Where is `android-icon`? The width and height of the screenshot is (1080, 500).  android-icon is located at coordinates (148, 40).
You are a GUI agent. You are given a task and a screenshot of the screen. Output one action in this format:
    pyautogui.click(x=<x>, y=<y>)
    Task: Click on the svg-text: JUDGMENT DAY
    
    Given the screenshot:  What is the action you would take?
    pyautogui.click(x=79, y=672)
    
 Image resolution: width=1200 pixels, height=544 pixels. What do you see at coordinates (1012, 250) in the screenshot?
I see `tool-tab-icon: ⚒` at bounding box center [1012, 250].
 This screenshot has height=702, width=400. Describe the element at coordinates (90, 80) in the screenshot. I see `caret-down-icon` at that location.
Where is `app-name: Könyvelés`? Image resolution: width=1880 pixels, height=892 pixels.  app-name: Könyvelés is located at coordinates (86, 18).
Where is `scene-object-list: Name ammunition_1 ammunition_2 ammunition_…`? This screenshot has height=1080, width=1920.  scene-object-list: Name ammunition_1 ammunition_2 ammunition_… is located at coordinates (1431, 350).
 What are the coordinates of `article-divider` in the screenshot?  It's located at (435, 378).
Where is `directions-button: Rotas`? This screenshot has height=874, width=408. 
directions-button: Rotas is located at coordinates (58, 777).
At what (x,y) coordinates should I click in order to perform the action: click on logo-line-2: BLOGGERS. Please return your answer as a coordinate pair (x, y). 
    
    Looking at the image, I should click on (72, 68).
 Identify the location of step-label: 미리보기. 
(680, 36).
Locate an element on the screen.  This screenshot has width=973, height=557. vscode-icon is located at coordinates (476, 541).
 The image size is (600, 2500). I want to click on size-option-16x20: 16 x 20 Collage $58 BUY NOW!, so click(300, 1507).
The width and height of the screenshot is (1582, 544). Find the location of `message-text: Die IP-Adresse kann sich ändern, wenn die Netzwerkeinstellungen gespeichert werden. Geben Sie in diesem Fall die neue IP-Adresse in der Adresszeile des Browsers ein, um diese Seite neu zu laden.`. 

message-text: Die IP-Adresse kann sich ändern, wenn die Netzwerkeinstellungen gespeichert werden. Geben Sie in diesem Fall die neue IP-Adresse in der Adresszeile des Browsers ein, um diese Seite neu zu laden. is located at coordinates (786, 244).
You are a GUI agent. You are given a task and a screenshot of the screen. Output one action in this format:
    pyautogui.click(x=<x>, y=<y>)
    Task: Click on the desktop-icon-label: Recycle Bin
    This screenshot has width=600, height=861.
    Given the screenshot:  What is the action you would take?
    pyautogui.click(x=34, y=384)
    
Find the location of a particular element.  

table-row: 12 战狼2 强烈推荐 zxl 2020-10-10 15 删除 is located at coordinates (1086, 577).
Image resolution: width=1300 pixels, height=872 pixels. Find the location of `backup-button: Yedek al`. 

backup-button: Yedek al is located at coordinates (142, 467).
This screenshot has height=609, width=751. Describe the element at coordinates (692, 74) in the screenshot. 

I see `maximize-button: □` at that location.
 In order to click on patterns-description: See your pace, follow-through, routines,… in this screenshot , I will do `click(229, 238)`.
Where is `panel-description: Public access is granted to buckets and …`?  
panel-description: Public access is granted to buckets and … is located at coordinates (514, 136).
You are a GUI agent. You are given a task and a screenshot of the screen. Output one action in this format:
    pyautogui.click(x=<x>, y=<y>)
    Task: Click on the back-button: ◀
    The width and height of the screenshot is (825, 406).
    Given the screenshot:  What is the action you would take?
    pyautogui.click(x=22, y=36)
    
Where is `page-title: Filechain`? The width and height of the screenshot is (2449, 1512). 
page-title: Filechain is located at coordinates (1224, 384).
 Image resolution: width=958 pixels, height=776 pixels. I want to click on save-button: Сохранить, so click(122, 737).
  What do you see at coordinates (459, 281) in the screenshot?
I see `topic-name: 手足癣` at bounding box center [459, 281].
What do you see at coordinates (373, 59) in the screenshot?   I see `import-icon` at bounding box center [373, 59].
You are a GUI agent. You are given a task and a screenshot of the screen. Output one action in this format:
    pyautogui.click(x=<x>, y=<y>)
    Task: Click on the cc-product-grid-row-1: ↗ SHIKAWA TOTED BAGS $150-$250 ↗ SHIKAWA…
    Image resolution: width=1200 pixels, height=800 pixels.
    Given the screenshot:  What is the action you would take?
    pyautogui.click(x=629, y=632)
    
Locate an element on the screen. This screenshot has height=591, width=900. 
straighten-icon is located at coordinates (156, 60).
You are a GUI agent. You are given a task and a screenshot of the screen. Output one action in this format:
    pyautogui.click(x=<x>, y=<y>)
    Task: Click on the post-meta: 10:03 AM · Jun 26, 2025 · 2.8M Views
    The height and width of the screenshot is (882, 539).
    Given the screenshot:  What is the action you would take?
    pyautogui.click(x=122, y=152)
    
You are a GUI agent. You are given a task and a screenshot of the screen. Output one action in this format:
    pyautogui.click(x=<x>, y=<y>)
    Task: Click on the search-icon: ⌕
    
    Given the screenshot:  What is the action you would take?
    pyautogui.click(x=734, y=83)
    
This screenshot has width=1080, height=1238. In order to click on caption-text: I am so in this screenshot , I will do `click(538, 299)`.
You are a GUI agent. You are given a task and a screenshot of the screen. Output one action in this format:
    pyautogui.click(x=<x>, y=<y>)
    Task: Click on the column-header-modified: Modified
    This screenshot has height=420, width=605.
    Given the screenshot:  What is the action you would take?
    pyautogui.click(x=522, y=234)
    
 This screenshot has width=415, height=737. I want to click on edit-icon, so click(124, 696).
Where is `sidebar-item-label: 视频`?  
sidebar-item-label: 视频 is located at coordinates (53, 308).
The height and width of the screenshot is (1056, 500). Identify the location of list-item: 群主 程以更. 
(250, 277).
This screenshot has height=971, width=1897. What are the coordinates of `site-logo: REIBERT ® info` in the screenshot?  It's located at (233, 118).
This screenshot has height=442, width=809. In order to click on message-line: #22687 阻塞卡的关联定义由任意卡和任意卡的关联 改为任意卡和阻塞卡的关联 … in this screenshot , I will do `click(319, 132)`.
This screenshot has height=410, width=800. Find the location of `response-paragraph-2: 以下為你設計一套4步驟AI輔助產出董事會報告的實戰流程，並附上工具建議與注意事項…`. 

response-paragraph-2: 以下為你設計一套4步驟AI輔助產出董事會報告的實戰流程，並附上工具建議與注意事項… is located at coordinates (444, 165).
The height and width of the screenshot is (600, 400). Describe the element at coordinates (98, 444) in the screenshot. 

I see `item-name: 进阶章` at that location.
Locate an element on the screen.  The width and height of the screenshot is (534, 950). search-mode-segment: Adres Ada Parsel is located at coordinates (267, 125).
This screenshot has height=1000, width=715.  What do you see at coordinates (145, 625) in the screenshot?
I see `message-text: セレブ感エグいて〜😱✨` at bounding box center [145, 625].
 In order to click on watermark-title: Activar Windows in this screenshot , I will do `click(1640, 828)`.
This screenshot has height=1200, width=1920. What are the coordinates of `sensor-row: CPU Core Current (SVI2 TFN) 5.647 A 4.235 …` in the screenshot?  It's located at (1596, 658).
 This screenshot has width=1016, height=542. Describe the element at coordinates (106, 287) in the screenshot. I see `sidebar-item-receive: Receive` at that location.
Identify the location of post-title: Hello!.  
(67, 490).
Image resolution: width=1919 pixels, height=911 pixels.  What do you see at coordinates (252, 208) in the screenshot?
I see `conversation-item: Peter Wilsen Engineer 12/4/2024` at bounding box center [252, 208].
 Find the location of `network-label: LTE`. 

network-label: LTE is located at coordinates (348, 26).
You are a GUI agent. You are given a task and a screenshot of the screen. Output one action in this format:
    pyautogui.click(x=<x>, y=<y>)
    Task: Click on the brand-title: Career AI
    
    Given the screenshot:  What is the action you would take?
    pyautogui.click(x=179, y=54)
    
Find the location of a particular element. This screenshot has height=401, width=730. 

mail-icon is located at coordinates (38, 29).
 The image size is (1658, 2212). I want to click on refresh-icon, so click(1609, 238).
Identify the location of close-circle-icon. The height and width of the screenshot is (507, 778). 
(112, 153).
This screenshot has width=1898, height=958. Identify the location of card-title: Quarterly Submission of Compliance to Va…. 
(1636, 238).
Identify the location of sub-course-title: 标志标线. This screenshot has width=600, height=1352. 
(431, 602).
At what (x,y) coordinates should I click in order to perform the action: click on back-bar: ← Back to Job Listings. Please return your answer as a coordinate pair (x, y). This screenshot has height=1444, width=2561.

+++

▶ _Exercise_:
Rewrite the rows that begin with the line containing "This screenshot has height=1000, width=715." and end with the line containing "(112, 153).", replacing "Find the location of" with "Determine the position of" and leaving everything else unchanged.

▶ _Exercise solution_:
This screenshot has height=1000, width=715.  What do you see at coordinates (145, 625) in the screenshot?
I see `message-text: セレブ感エグいて〜😱✨` at bounding box center [145, 625].
 In order to click on watermark-title: Activar Windows in this screenshot , I will do `click(1640, 828)`.
This screenshot has height=1200, width=1920. What are the coordinates of `sensor-row: CPU Core Current (SVI2 TFN) 5.647 A 4.235 …` in the screenshot?  It's located at (1596, 658).
 This screenshot has width=1016, height=542. Describe the element at coordinates (106, 287) in the screenshot. I see `sidebar-item-receive: Receive` at that location.
Identify the location of post-title: Hello!.  
(67, 490).
Image resolution: width=1919 pixels, height=911 pixels.  What do you see at coordinates (252, 208) in the screenshot?
I see `conversation-item: Peter Wilsen Engineer 12/4/2024` at bounding box center [252, 208].
 Determine the position of `network-label: LTE`. 

network-label: LTE is located at coordinates (348, 26).
You are a GUI agent. You are given a task and a screenshot of the screen. Output one action in this format:
    pyautogui.click(x=<x>, y=<y>)
    Task: Click on the brand-title: Career AI
    
    Given the screenshot:  What is the action you would take?
    pyautogui.click(x=179, y=54)
    
Determine the position of a particular element. This screenshot has height=401, width=730. 

mail-icon is located at coordinates (38, 29).
 The image size is (1658, 2212). I want to click on refresh-icon, so click(1609, 238).
Identify the location of close-circle-icon. The height and width of the screenshot is (507, 778). 
(112, 153).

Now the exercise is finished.